--- BRIEF ---
Say whether each statement below agrees with the text about Tajikistan's Pamir region, answering yes or no and quoting the words of the text that decide it. 1. Only about 5% of Tajikistan's land can be farmed. 2. The Afghan Badakhshanis once had subsidized education. 3. Hazim now works as an architect.

--- EXTRACT TO READ ---
***
With such talented workers available, one might be led to think that there is huge potential for development. But the high level of education poses its own problems. "People do not want to go back to farming the land, and they view commerce as dirty, infringing upon their art, but they realize it's a necessity," says Sarah Robinson, who works for the Mountain Societies Development Support Programme, or MSDSP, part of the Aga Khan Development Network. "Teaching such cultured, highly educated people that they need to work to live is a challenge."
Even if agriculture and commerce were embraced, opportunities remain scarce. Only around 5% of Tajikistan's total land is arable. In the Pamir mountains, the figure is even lower. People plant potatoes on rocky plots of soil next to their homes. They heat their spacious homes -- another Soviet legacy -- with artemis, a local plant that's rapidly being depleted. Once they could rely on supplies of subsidized coal.
Across the border is Afghanistan. There, the soil and the amount of grass available for animals is the same. Indeed, the situation can seem even bleaker than in Tajikistan: After all, the Afghan Badakhshanis never enjoyed subsidized education. Yet they have one advantage: They never gave up their traditional way of life. There, boys ride horses and fields are well-planted.
As for commerce, there is no industry to speak of in this remote corner of southeastern Tajikistan. While the MSDSP, along with an alphabet soup of other international organizations, is evaluating the opportunity for small enterprises, to date only handicrafts seems to really be moving forward. Tourism is talked about, but selling this arid region as a holiday destination in the West won't be easy.
Over lunch, Zebo, a local university student, frankly describes what holds up the economy: "Without the Aga Khan we would all be dead. There would be nothing to eat." Just as the Ismailis are turning increasingly to their faith for material aid, they are also, it seems, turning to it for spiritual comfort. Jamaat khanas, or spiritual centres, are cropping up, and proud Ismaili followers express relief that they can now practise their faith openly.
Zebo is quick to offer facts and historical points on her religion, but when asked about the jamaat khanas, she frowns and says, "We need to build many things in Badakhshan -- but we do what we can." Then this English-language student interjects to show off her skills by reciting a couple of lines by William Blake. Most students are focused on humanities, something Zebo says is due to lack of funding for technical education and laboratory facilities. In fact, in the immediate aftermath of the collapse of the Soviet Union, from 1992-94, financial support for the sciences decreased by a factor of 25.
Building Tajikistan from the ground up will be difficult if what's left of the education system can't teach the latest in practical subjects like engineering and medicine. And though the Aga Khan is making strides to help his people, his pockets are only so deep when compared with the old Soviet machine.
Hazim, an architect reduced to driving Jeeps for the few visitors to the area, voices his frustrations. "We carried on the Ismaili traditions anyway while the Soviets were here," he says. "But at least then we could study in Moscow or St. Petersburg. We could wake up in the morning and just go -- none of these borders and checkpoints. And we always had enough to eat."
***
--- INFORMATION PROVIDED ---
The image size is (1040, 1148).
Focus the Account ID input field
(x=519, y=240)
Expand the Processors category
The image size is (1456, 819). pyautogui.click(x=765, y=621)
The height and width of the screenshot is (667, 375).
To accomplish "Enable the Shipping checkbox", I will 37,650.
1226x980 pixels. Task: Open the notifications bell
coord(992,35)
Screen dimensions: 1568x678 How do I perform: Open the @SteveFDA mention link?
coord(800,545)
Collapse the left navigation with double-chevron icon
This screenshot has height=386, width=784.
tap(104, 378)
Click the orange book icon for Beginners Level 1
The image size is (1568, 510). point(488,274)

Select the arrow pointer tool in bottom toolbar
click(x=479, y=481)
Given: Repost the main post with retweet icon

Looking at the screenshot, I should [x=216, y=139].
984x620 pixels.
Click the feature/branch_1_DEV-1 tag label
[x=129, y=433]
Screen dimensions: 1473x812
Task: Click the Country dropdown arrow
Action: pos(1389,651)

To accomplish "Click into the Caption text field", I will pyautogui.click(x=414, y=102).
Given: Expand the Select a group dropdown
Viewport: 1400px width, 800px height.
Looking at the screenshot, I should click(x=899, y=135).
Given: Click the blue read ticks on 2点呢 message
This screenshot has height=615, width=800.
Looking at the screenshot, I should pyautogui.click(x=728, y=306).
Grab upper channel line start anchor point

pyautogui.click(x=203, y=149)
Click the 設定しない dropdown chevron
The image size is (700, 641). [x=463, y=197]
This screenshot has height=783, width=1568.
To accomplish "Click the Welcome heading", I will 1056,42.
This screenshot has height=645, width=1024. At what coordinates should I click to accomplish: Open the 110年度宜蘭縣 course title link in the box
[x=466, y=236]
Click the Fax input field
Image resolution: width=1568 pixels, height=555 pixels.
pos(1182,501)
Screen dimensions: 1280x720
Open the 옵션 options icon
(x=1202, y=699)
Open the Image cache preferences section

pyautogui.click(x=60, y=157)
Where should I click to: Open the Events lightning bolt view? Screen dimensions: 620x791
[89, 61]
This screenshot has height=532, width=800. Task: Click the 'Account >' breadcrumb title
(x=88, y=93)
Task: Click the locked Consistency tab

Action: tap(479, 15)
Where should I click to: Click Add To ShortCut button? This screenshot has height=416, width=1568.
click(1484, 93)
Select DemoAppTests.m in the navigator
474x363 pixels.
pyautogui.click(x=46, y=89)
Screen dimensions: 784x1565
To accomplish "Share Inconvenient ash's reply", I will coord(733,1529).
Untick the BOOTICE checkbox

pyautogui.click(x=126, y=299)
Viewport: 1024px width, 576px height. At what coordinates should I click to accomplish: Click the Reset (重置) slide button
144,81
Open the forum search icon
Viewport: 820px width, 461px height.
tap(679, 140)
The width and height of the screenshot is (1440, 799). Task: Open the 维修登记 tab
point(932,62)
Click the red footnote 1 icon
***
--- EXERCISE RESULT ---
1. Yes: "Only around 5% of Tajikistan's total land is arable."
2. No: "the Afghan Badakhshanis never enjoyed subsidized education."
3. No: "an architect reduced to driving Jeeps for the few visitors to the area"